I used to buy music after sampling it from P2P networks. Once the RIAA went nut on people I've opted out of that. I'd like to go back, but frankly, I don't see the RIAA letting up. Two wrongs don't make a right, but neither does doing nothing. blah blah blah.


How about radio, web radio, or services like Napster which let you listen to all the tracks, all the time for a small monthly fee? You're not exactly backed into a corner. You're right, two wrongs don't make a right, and neither does doing nothing. So how about supporting a legitimate service which is trying to meet your needs so that they can make it better, and possibly cheaper? Why not trying to compromise a little? Taking the position that you'll only be satisfied with a service that gives you free, unlimited music downloads isn't really that helpful in meeting the needs of those who, legitimately, want to make money from their work. Encouraging people to download more "free" music (or anything else digital) is probably only going to encourage more lawsuits and just adds fuel to the fire. Would you like to be part of the solution, or part of the problem?

choonkeng
2004-02-29 19:56:53
Slow transfer
I will talk no more about security & anonymity.


But from another perspective, I feel that data transfer speed will be very slow. Imagine each download goes thru a series of proxies. The max transfer speed is limited to the slowest proxy in the link, which could be on a 56k modem! And you can't decide who will be your proxies, as that will negatively affect anonymity.


Also, the slowest proxy may serve a number of concurrent downloads. So it is likely that you will only get a fraction of the slowest bandwidth of the proxies.


Users dissatisfaction comes from:
1. Bandwidth constantly hogged even without downloading
2. Slow downloads (as mentioned above).


Sooner or later, users will realise that it is not cheap even to download illegal content on an anonymized network!

choonkeng
2004-03-01 23:28:52
A simple analysis MUTE scalability & usability
Let n be the total number of nodes in MUTE. At a time, there are p percentage of nodes downloading files from other nodes. It is reasonable to assume that p will not fluctuates too much over time if the network is sufficiently large.

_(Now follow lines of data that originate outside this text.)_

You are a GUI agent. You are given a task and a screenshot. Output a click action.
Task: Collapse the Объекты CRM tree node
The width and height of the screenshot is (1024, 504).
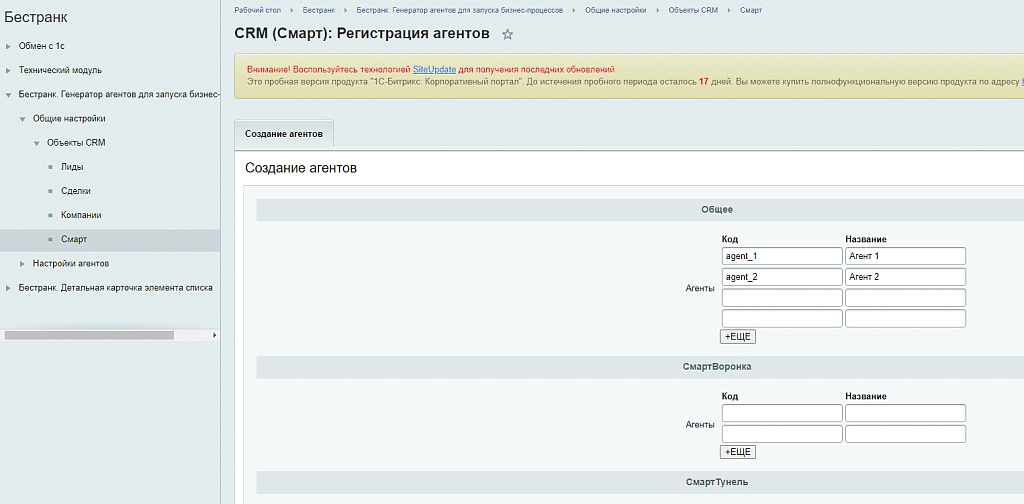tap(36, 143)
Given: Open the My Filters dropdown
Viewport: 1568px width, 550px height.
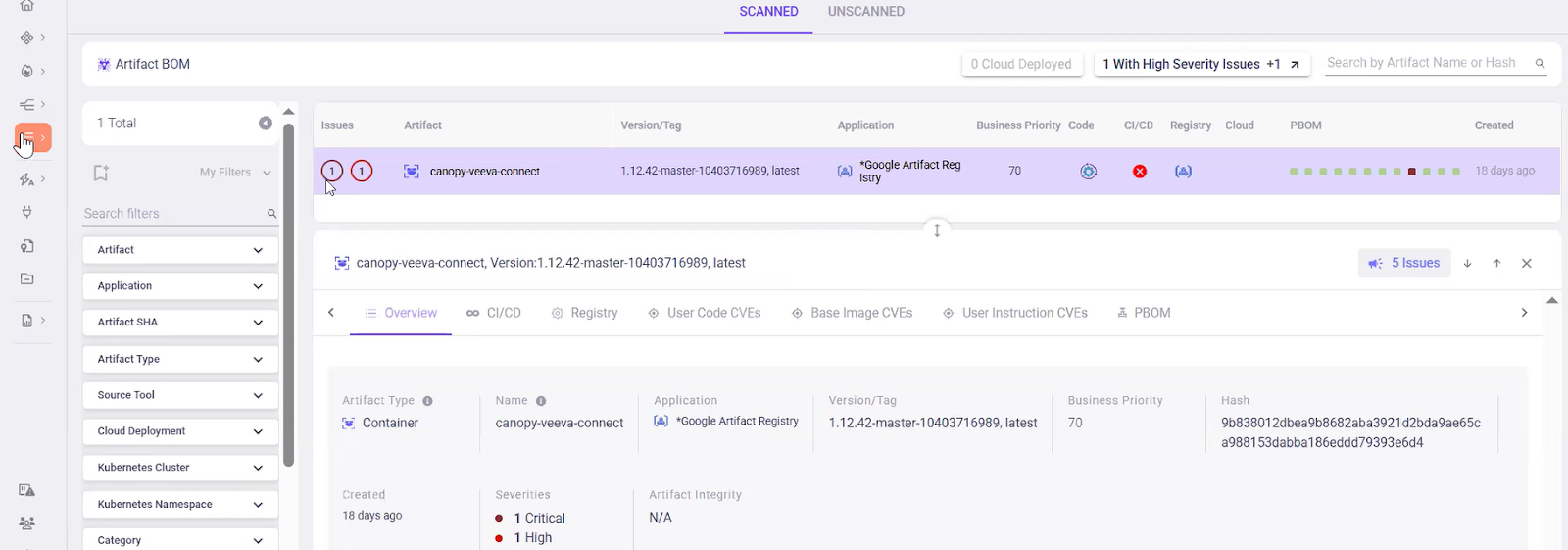Looking at the screenshot, I should (235, 173).
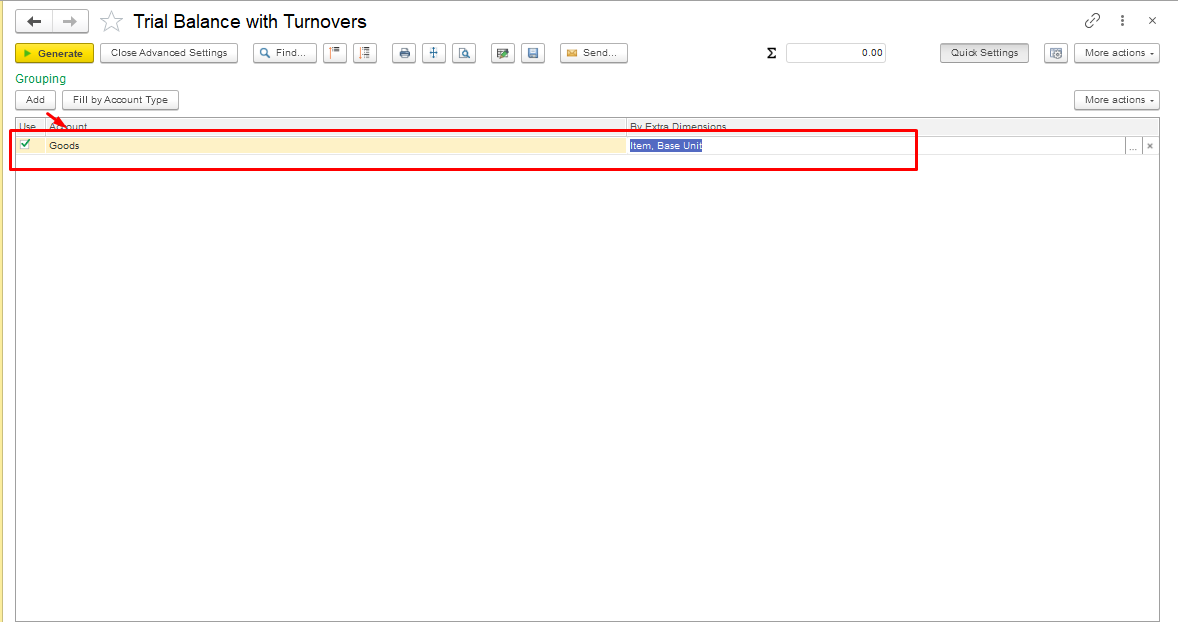The width and height of the screenshot is (1178, 622).
Task: Click the collapse all groups icon
Action: (x=335, y=53)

Let r be the number of relay nodes for each download traffic. In practice, to make MUTE scale (with some drawback), we assume that you can't search for & download files futher than r hops away (like in Gnutella). r is usually bounded by TTL, so it is a constant.


Therefore, the number of data transfers (download + relay) handled by each node, is t = p(r+1).


==========
Conclusion
==========


1. When MUTE network is large enough and stable, the number of data transfer handled by each node is a constant, t = p(r + 1), regardless of the total number of nodes in the network. So the traffic (workload) a node handles scales with network size.

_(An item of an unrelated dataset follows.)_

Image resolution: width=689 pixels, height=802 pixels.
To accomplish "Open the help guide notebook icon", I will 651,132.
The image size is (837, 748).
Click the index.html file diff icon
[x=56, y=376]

2. Every node has different bandwidth capacity, let the bandwidth for node x denoted as b(x). The bandwidth allocated to each data transfer is b(x)/t. However, since data transfers are relayed through a number of relay nodes, the effective bandwidth for each data transfer is the mininum b(x)/t of each relaying node. This makes downloading speed unacceptable for users if nodes' bandwidth are heterogeneous (eg. you're on broadband but one of the relay nodes is on modem).

jimothy
2004-03-16 12:29:42
Another way
I'm replying to an old blog, so this will probably never be read. Regardless...


What I proposed (stop stealing music) is completely practical. The blog is about how to avoid getting caught. It's not about how to compensate artists, or how to solve the piracy epidemic. It's about how you personally can avoid getting caught and punished. And a nearly foolproof way to avoid avoid getting caught and punished for committing a crime is not to commit a crime.